Fairfax, Va. (CNSNews.com) - In advance of today's Potomac Primaries in Virginia, Maryland, and Washington, D.C., former President Bill Clinton led a rally for his wife's campaign at George Mason University Monday night.
Although polls show Sen. Hillary Clinton (D-N.Y.) trailing Sen. Barack Obama (D-Ill.) in Maryland and the District, some analysts think Clinton has a chance in Virginia.
The "first thing that you want in a president is somebody who will keep big bad things from happening," President Clinton told the crowd at GMU. A president must also "make sure good things happen." The former president said the nation needs a "change-maker, and she's been one all of her life."
Clinton said his wife's candidacy was now "in some ways, an underdog campaign." But he noted that the Clinton for president campaign has raised $12 million online since last week when word spread that their campaign was low on funds.
The president emphasized that he would support his wife's candidacy, even if he were not married to her -- because of her position on issues and her record as "a change-maker" over the past 35 years.
Sen. Clinton's proposal to deal with the housing crisis is "by far the most aggressive" plan out there, he said, and her ideas to create "green-collar jobs" to improve America's infrastructure are critical to address short-term employment needs and the long-term threat posed by global warming, he added.
According to the RealClearPolitics average of public opinion polls for the Democratic primary in Virginia, Obama leads Clinton by 18 percentage points in Virginia.
Obama is expected to carry predominantly black districts in Hampton Roads and Richmond. He also has the support of Virginia's Democratic Gov. Tim Kaine, who is a national co-chairman of Obama's campaign and the first governor to support Obama outside his home state of Illinois.
Rep. Rick Boucher, whose 9th Congressional District covers Appalachia, and Rep. Bobby Scott, whose 3rd district covers urban areas from Newport News to Richmond, also support Obama.
Chris Beer, a leading Republican blogger in Virginia, reported that "Obama's support is widespread and across the state in terms of endorsements. Rural, Northern Virginia, black leaders, women, everyone. I expect Obama to blow up in Richmond and among rural black voters."
Beer, however, does not think Obama will win the Virginia primary today. On his blog, he told his readers: "Look to Massachusetts. Then look to Northern Virginia."
"As Massachusetts showed, endorsements mean nothing in this primary for Democrats," wrote Beer. "Real divisions along race and sex have developed in the Democrat primary .... I think the grassroots liberals in the party will come out for Hillary in huge numbers."

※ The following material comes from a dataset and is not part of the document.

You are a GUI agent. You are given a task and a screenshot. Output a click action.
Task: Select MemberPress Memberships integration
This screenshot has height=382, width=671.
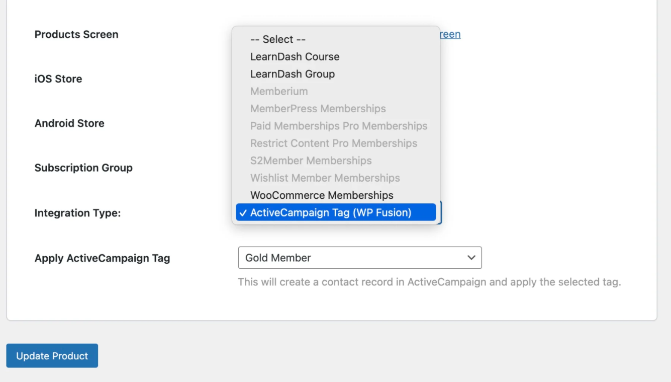318,109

He also noted that Northern Virginia is full of federal employees who remember and like Bill Clinton, and that could translate into support for Hillary Clinton.

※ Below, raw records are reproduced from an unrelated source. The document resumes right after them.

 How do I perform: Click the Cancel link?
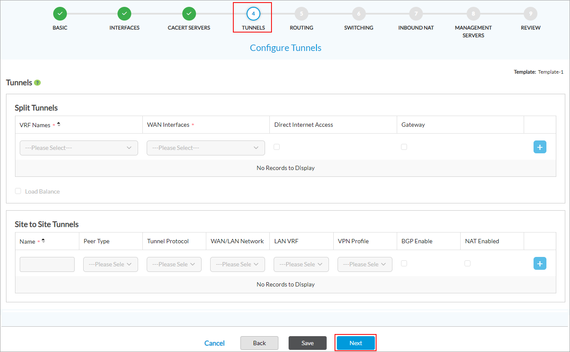coord(214,343)
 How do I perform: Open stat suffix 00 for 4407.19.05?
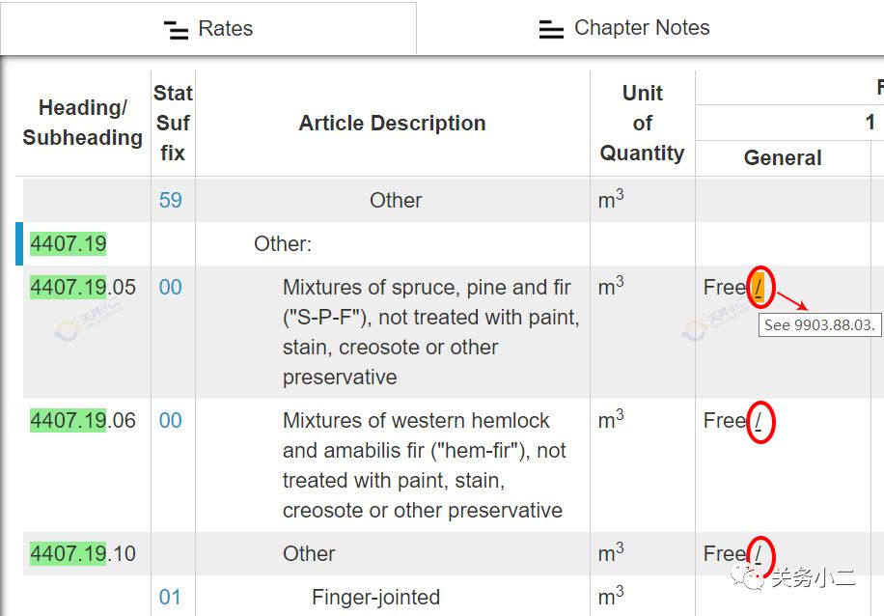click(170, 287)
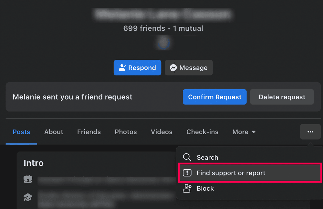Image resolution: width=323 pixels, height=209 pixels.
Task: Click the briefcase icon in the Intro section
Action: (x=28, y=179)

Seasoned political analysts agree that things may not go Obama's way in Virginia on Tuesday.
On Monday, Democratic political strategist and Fox News contributor Susan Estrich, as well as veteran political reporter Robert Novak, both wrote in their columns that Obama could be hindered by the "Bradley Effect" -- a phenomenon in which voters -- wanting to appear open-minded -- tell pollsters they'll support an African-American candidate, then support a white candidate in the privacy of the voting booth.
Pointing to strong and unexpected Clinton victories in New Hampshire and California earlier in this cycle, Estrich wrote for FoxNews.com: "If you paid attention to the gushers in the press and punditry in the days leading up to Super Tuesday, Hillary was on her way to the morgue, murdered by her crazy husband's loose talk, abandoned by young voters and women and anti-war Democrats, and anyone else they could think of. Not so."
"Partly, it's a measure of Hillary's strength," said Estrich. "But it's also a sign of Obama's weakness which, it seems, we who chatter for a living have been reluctant to speak about, lest we be tarred with having raised the 'race card.'"
Novak added, "In California's primary last Tuesday, Obama lost by a landslide 10 percentage points after late surveys showed him ahead by 10 and 13 points. (Read the commentary)
"Was this presumed 20-point reversal caused by the Bradley Effect, which has worried Democratic leaders about Obama since he became an obstacle to Hillary Clinton's majestic procession to the Oval Office?" asked Novak. "It is much too early for that conclusion, but the subject is in the minds and private comments of Democratic politicians pondering the stalemate for the party's presidential nomination."